Task objective
All of the data, except its images, should be set down exactly as it appears.

Data records

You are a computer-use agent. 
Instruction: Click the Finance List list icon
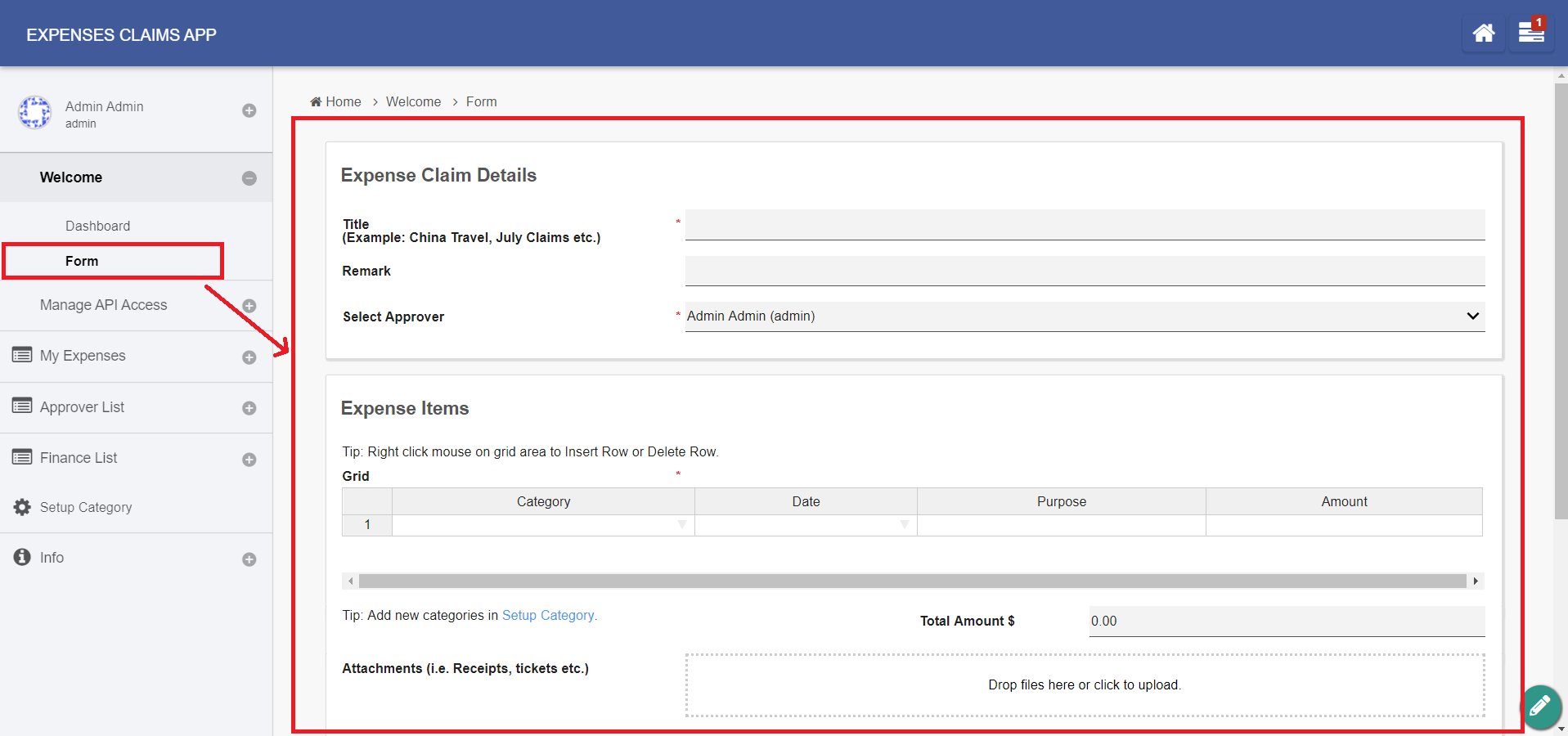pos(22,457)
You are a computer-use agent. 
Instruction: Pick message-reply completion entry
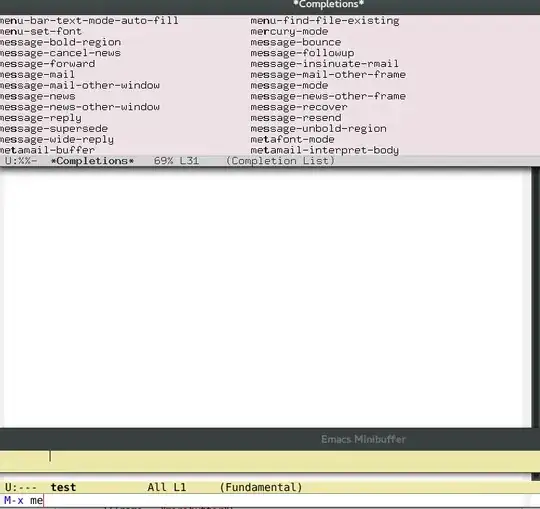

Exercise answer
You are a computer-use agent. 
Instruction: Click the Finance List list icon
pos(22,457)
You are a computer-use agent. 
Instruction: Pick message-reply completion entry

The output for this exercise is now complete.